For clinicians: before assuming that abstinence from ultra-processed trigger foods is harmful, ask the person what happens when they try to moderate them.
For readers with lived experience: if your binge eating feels driven by craving, food noise and loss of control around specific ultra-processed foods, you are not alone and your experience deserves to be taken seriously.
References
Bennett EB, Bellamy EL, Lycett D, Unwin J, Whelan M, Wiss DA, Patel R. Changes in binge eating symptoms following an online community-based ultra-processed food addiction intervention: Liberate. Frontiers in Public Health. 2026;14:1807450. doi:10.3389/fpubh.2026.1807450.
Bennett E, Lycett D, Whelan M, Bellamy EL, Banks S, Patel R. A feasibility and acceptability study of Liberate: an online, peer-supported, psychoeducational intervention for ultra processed food addiction. Frontiers in Psychiatry. 2025;16:1620372. doi:10.3389/fpsyt.2025.1620372.
Kessler RC, Berglund PA, Chiu WT, Deitz AC, Hudson JI, Shahly V, et al. The prevalence and correlates of binge eating disorder in the World Health Organization world mental health surveys. Biological Psychiatry. 2013;73:904-914. doi:10.1016/j.biopsych.2012.11.020.

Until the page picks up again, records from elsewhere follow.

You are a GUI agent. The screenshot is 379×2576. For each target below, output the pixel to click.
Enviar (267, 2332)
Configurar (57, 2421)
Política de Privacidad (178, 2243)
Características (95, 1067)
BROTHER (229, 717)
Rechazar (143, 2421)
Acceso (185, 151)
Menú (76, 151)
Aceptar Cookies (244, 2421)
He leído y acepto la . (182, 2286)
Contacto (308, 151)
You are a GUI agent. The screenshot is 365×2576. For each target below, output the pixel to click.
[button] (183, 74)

Monteiro CA, Cannon G, Levy RB, Moubarac JC, Louzada ML, Rauber F, et al. Ultra-processed foods: what they are and how to identify them. Public Health Nutrition. 2019;22:936-941. doi:10.1017/S1368980018003762.

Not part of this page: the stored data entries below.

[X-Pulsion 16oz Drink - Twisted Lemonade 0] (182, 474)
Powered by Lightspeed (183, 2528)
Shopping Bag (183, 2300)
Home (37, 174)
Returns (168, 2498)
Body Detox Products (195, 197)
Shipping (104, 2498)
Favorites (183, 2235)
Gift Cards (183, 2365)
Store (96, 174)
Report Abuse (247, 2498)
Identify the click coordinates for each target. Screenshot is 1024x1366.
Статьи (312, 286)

Hall KD, Ayuketah A, Brychta R, Cai H, Cassimatis T, Chen KY, et al. Ultra-processed diets cause excess calorie intake and weight gain: an inpatient randomized controlled trial of ad libitum food intake. Cell Metabolism. 2019;30:67-77.e3. doi:10.1016/j.cmet.2019.05.008.
Carmen M, Safer DL, Saslow LR, Kalayjian T, Mason AE, Westman EC, et al. Treating binge eating and food addiction symptoms with low-carbohydrate ketogenic diets: a case series. Journal of Eating Disorders. 2020;8:2. doi:10.1186/s40337-020-0278-7.